Chance of Dead Lock Increases

Different scheduling patterns exercises code along different paths, so have a greater chance of seeing deadlock. For example, when the file system doesn't get a chance to run because of high CPU usage, it somehow breaks in a way that it takes 100% CPU and never runs again.

Time Synchronization Suffers

Time synchronization is not a very high priority, so as CPU and network resources become less available clocks on different nodes will drift.

Logger Drops Data

The logger can start dropping data because its queues are too small to handle the increased load or the CPU is too busy to give time to the logger to dispatch the log data. Depending on the size and type of the queues, this can cause OOM.

Timers Don't Fire at the Right Time

A busy system will not be able to fire timers at the expected time, which can cause a cascade of delay in the rest of the system.

ARP Drops

During high CPU or network loads ARPs can drop between machines. This means that packets are sent to the wrong cards until the tables are updated, which can be never.

File Descriptor Limits

There is usually a fixed limit to the number of file descriptors available on a box. Design must limit the max number to be under the limit. If socked descriptors are taken out of the file descriptor pool, then a design with a large number of connections (ftp, com, booting, clients, etc) will cause problems. With scale it's possible to have a spike of the number of descriptors. Descriptor leaks will use up the available pool as scale increases.

Socket Buffer Limits

Every socket has an allocated amount of buffer space. Large numbers of sockets can reduce the overall amount of available memory. As scale increases drops increase because the amount of buffer space to receive messages is not enough to keep up with the load. This is also related to priority because a task may not have enough priority to read data out of the socket. On the sender side a high priority task may overwhelm with messages a task with lower priority.

Boot Image Serving Limit

The number of booting cards a node can serve is limited to X at a time. The ftp server infrastructure must limit the number of cards it servers or the node gets CPU starved.

Out of Order Messaging

Under stress your message system may start delivering messages out-of-order which can cause problems for non-idempotent operations.

Protocol Weakness

Unless application protocols are created very carefully increased scale brings out a lot of problems.

Connection Limits

A central server of some kind with ten clients may perform adequately but with a thousand clients it might fail to meet response time requirements. In this case, the average response time probably scales linearly with the number of clients, we say it has a complexity of O(N) ("order N") but there are problems with other complexities. E.g. if we want N nodes in a network to be able to communicate with each other, we could connect each one to a central exchange, requiring O(N) wires or we could provide a direct connection between each pair, requiring O(N^2) wires (the exact number or formula is not usually so important as the highest power of N involved).

Tiered Architectures

This is a good a summary so I'll just refer to it here: Tiered based architecture was never meant to enable building low latency, high throughput applications. The fundamental problem with tiered architecture is that it was created to solve yesterday's problem. In the transition from the client-server era to internet time, it was the perfect solution for scalability.

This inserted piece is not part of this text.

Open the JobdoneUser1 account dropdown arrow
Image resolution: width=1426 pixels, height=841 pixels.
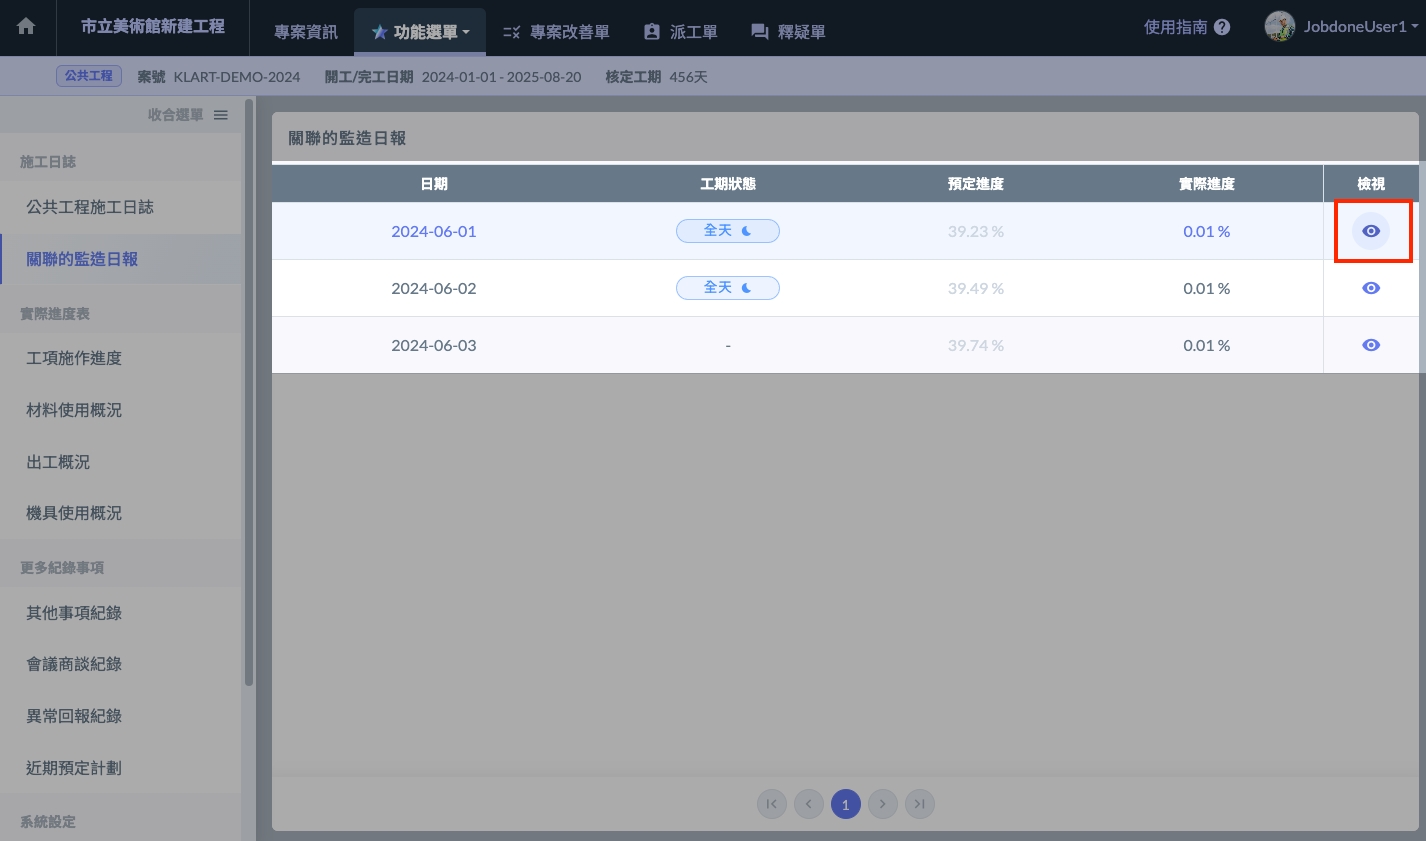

The problem domain was how to scale applications to support hundred thousands of users. The solution for this problem was the n-tier architecture that we know today. The scalability dimension that was chosen was the presentation layer through load balancers. Indeed it actually solved this problem. However, now days, the problem has evolved. These days in many industries the problem is not about just scaling up the user experience, it is also a question of data volumes.

Multiprocessor Performance Problems

Magic hardware caching speedups tend to break down when processors are asked to switch between a large number of unrelated workloads.